All photos by Andrew Burr.
“Exactly how many kilometres from the Russian border?”
The road spat our Cruiser into another slop of mud, my head narrowly missing the window. Not necessarily the sort of fishtail I was looking for.
Mongolia had been on my list of fishing destinations for as long as I could remember. Several plane rides, two overnight stays, countless permits, a twelve hour truck slosh… The tricky travel only added to the appeal; clearly a sickness prone to the adventure seeker.
History laced the lush hillsides: crumbling shrines, tattered cloth, faded bones. Nomads in yurts looked at us with mild curiosity. We just stared back at them in awe. While it was their fishery that had drawn me there, it was their way of living that intrigued me the most. Few places on earth make me feel as though I’ve been swallowed by time — there are fewer still whose mountains take my breath away. My BC pride took a seat to my admiration and I felt like Mary Poppins; spinning in circles, arms outstretched, cheeks rosy, smile warm.

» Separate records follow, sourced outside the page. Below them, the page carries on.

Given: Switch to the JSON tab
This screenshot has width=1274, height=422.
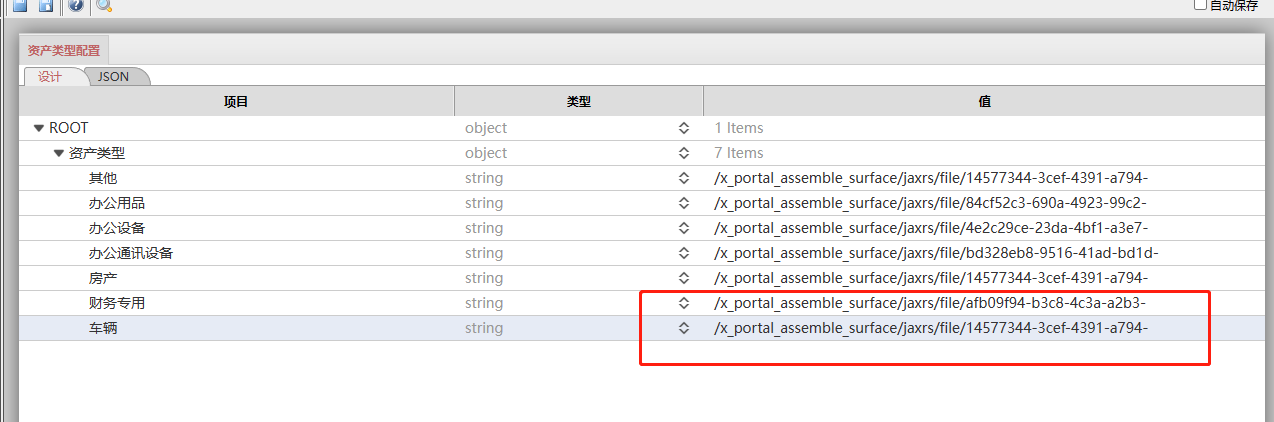Looking at the screenshot, I should tap(114, 76).
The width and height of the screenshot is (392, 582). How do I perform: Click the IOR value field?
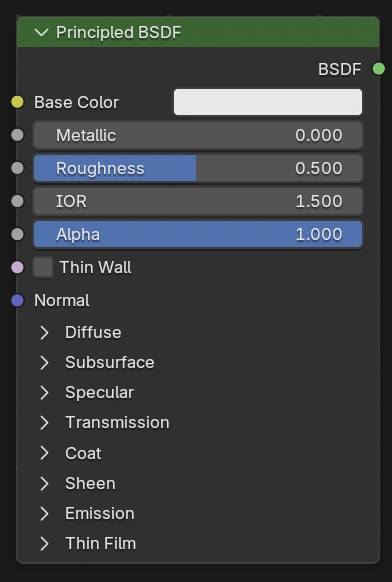[x=198, y=202]
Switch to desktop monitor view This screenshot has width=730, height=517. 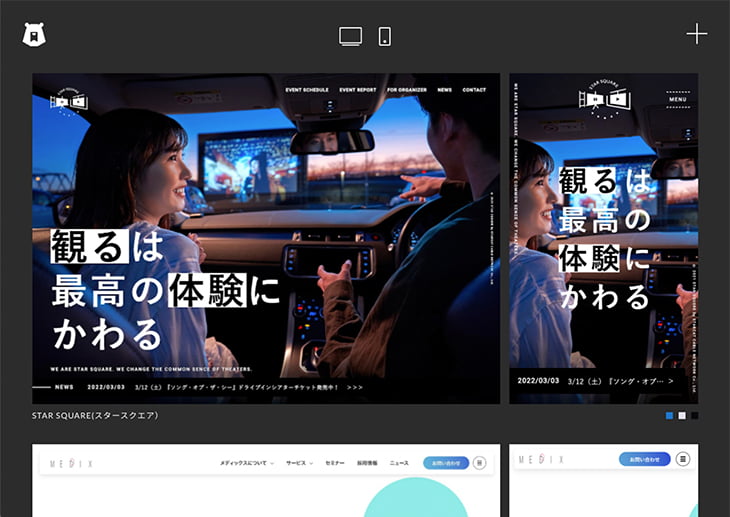pyautogui.click(x=350, y=36)
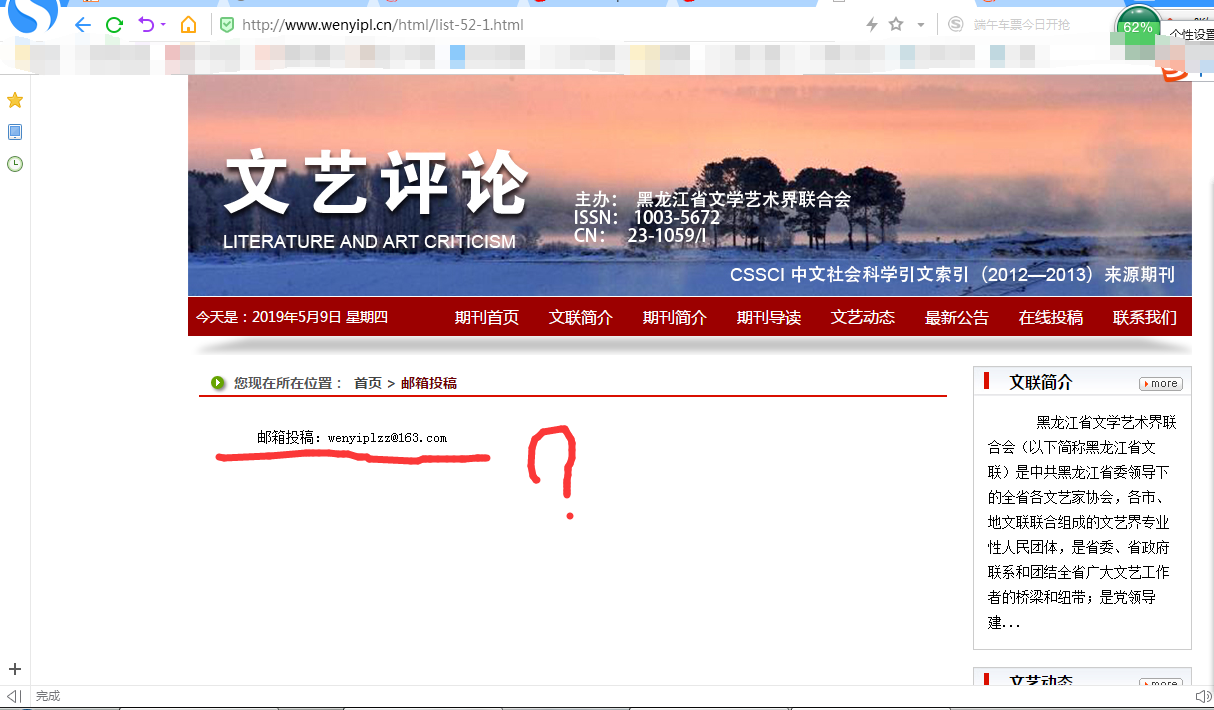Reload the page with the green refresh icon
Viewport: 1214px width, 710px height.
[114, 25]
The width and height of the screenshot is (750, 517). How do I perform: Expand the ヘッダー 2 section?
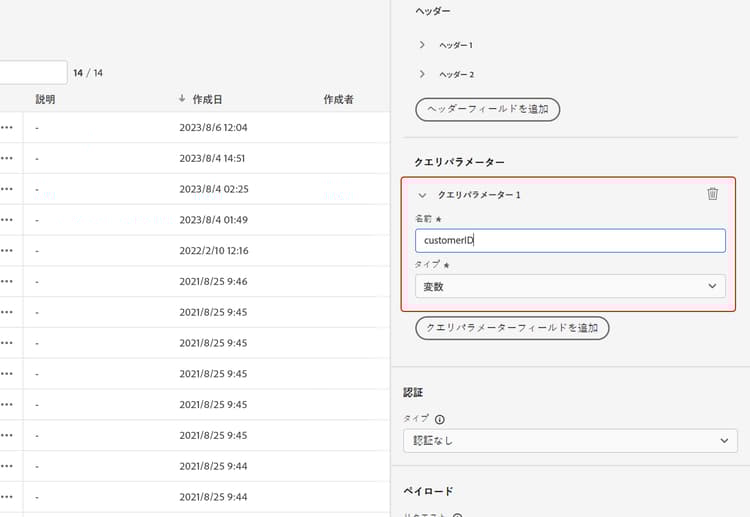(x=423, y=74)
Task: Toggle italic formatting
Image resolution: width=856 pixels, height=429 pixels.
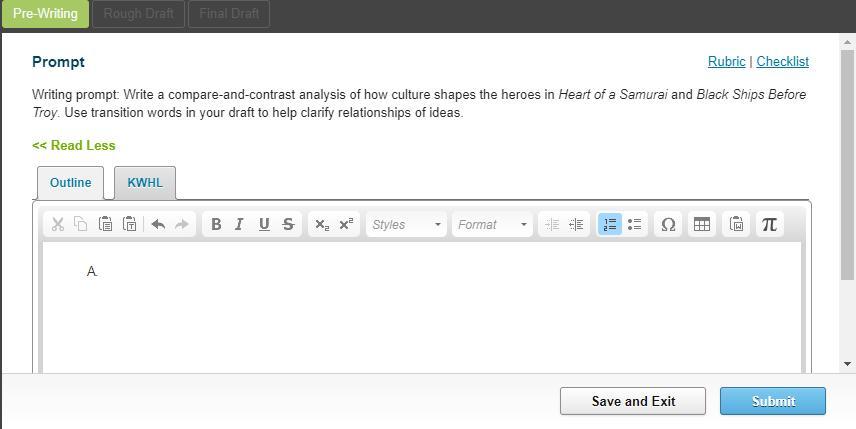Action: click(240, 225)
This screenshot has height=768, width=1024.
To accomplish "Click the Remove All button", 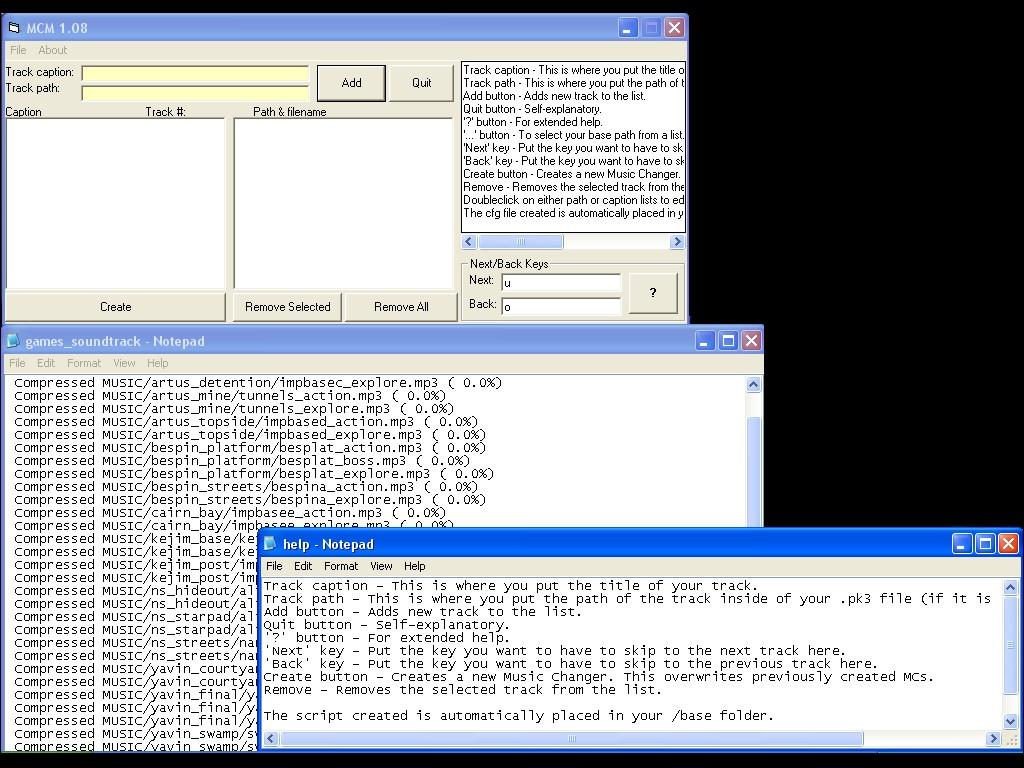I will 401,307.
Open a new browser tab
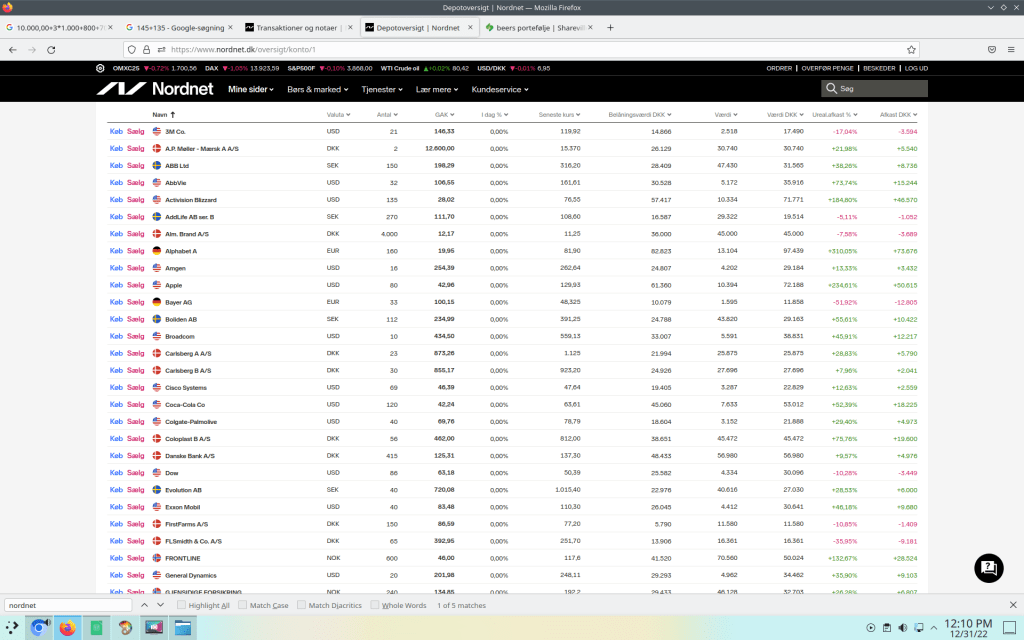 pos(611,27)
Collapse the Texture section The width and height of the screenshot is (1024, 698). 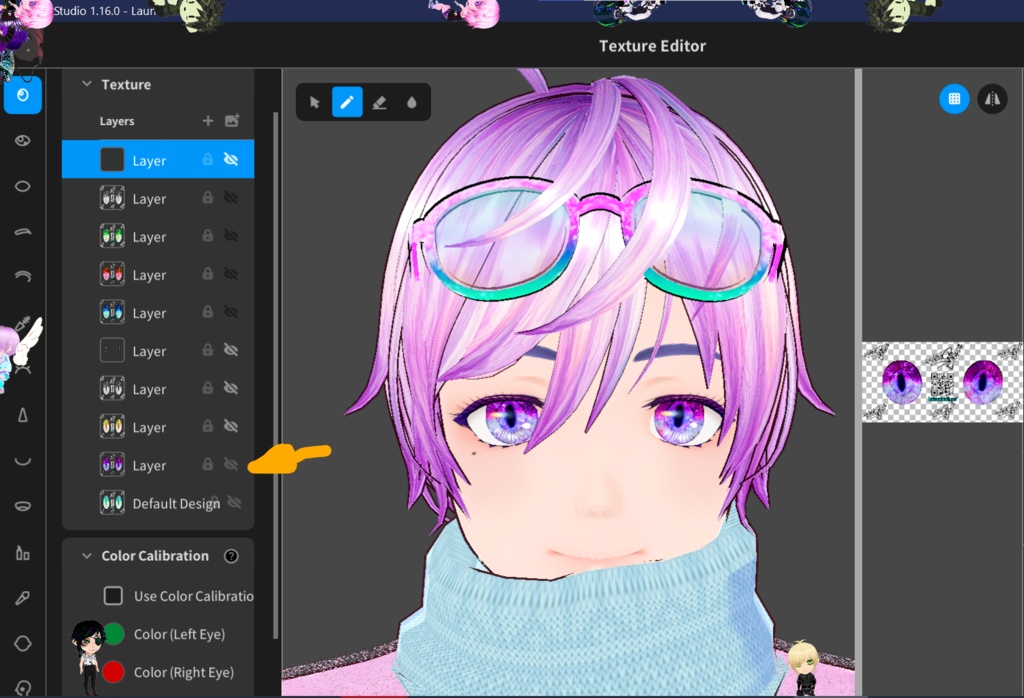coord(86,84)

The trip was unique in its own right. We were to float downstream in the serenity of quiet rafts, casting enormous flies for gigantic taimen, drinking wine at lunch, and settling into a new scenic camp every evening. Though this arrangement guaranteed minimal pressure on the fish, we were also the first group of the season and our sense of adventure was brewing.
Every stretch of water was different from the last. Vast and open, wooded and green, rocky and cracked. Untouched tombs poked up from the shoreline’s horizon, haunting silence funnelled through the canyon walls. A cave decorated with the wise script of a hiding monk, and a pacing wild camel who dared us to visit him on the bank. Goats and small children played in fields. They ran towards us as we floated by.
The taimen were as I’d hoped: large, tricky, healthy, and aggressive. I had no idea they jumped as they do, and I quickly became familiar with my backing. They made me work for them — a quick casting tutorial on how to cast half of a drowned squirrel. At times the frustration overwhelmed the enjoyment, but it was nothing a little patience, slow(er) stroke, and half a bottle of vino couldn’t fix.
Mongolia has rooted itself into my memories as an inspiration. A species of fish that has lasted the tests of time, a landscape largely untouched, and a people content with life’s simplicity. While I felt like Father Time had swallowed me whole, I couldn’t have been happier in the depths of his stomach. In fact, I couldn’t wait to bring some of the leftovers home.